Assignment | Copy each line of the material in which the word "FRAC" appears.

(Beginning of Provided information)

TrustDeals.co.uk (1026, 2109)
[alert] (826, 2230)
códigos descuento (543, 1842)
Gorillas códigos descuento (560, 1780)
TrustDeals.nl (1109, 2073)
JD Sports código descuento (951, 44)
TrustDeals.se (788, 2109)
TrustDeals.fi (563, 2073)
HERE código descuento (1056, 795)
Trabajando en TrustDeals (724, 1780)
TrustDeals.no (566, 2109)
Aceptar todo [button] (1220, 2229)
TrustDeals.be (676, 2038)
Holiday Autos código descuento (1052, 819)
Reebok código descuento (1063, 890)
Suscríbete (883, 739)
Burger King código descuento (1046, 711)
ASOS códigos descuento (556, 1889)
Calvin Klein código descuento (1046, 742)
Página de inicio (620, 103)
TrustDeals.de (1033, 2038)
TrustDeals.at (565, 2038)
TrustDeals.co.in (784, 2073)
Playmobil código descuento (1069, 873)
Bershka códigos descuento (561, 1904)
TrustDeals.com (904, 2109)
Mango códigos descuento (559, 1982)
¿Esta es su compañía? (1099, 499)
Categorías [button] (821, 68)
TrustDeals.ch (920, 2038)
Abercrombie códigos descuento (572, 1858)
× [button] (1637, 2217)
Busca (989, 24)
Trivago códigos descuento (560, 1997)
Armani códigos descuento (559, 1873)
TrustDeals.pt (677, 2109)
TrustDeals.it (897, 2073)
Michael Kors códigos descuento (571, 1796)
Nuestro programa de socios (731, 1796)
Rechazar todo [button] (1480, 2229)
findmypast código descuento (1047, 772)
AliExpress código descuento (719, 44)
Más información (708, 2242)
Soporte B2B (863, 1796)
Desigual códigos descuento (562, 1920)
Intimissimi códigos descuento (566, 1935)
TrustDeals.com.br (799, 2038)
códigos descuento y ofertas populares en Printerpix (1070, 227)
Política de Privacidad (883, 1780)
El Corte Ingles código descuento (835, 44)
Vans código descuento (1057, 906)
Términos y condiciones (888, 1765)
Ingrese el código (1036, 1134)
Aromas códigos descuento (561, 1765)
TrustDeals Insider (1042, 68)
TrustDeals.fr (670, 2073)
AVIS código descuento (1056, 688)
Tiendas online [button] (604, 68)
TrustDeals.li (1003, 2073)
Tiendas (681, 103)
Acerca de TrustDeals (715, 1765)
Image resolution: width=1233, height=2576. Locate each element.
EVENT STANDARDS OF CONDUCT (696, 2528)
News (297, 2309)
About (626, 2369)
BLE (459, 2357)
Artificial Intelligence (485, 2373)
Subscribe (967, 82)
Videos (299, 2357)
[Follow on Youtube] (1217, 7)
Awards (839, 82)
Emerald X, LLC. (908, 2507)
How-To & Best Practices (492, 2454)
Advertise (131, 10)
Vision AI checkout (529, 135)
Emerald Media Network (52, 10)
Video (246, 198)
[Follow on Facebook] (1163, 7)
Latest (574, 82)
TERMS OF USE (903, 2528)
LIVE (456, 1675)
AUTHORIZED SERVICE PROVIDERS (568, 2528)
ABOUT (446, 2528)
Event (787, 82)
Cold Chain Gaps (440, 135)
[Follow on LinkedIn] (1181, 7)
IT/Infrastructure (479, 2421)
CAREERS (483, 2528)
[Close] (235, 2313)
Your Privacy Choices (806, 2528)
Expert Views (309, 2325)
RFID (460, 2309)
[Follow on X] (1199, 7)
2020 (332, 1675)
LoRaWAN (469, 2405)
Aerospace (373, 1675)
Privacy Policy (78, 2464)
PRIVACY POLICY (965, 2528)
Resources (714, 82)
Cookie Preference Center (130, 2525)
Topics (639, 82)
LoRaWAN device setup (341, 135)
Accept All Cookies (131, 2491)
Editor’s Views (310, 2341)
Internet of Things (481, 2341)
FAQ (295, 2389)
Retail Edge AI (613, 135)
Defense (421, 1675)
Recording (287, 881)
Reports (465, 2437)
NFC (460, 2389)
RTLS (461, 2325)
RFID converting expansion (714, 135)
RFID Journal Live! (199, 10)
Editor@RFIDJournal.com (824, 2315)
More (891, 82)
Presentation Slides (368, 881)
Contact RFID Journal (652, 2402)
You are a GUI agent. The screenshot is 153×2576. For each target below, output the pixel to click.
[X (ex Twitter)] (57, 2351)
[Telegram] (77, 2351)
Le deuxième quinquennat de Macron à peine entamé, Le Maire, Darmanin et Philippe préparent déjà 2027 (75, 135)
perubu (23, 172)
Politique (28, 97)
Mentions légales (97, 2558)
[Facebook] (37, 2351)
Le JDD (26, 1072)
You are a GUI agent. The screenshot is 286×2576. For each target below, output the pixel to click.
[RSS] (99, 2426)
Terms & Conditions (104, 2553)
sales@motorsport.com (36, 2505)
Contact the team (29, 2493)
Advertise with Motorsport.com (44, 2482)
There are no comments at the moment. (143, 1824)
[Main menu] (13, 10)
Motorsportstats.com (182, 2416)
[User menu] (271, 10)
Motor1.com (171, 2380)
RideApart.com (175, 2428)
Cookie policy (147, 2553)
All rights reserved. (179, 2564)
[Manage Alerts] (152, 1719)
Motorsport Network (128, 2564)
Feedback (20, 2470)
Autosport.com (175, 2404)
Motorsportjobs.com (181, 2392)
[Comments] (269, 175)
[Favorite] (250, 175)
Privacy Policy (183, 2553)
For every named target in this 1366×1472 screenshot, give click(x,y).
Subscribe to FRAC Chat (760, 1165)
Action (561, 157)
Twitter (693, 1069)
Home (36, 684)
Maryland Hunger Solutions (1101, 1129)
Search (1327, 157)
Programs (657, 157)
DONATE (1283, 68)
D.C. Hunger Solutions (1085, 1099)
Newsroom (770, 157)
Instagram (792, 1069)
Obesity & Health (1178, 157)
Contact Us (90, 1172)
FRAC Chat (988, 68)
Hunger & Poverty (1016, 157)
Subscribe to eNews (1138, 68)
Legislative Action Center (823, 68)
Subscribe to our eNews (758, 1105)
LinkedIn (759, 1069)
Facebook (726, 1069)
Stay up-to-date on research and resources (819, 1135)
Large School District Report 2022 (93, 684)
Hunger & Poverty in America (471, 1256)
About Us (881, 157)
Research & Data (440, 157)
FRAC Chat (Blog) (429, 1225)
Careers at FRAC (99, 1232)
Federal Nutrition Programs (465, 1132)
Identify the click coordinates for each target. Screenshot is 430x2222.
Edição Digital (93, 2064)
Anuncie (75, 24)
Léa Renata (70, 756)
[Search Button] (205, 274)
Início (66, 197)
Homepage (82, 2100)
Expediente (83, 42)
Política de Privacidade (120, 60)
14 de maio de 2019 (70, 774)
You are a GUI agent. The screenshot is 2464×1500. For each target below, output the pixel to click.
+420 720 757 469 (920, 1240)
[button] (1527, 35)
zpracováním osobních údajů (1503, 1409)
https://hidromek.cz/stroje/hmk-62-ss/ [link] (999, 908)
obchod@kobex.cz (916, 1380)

(End of Provided information)

Result of this task |
Subscribe to FRAC Chat (760, 1165)
FRAC Chat (988, 68)
FRAC Chat (Blog) (429, 1225)
Careers at FRAC (99, 1232)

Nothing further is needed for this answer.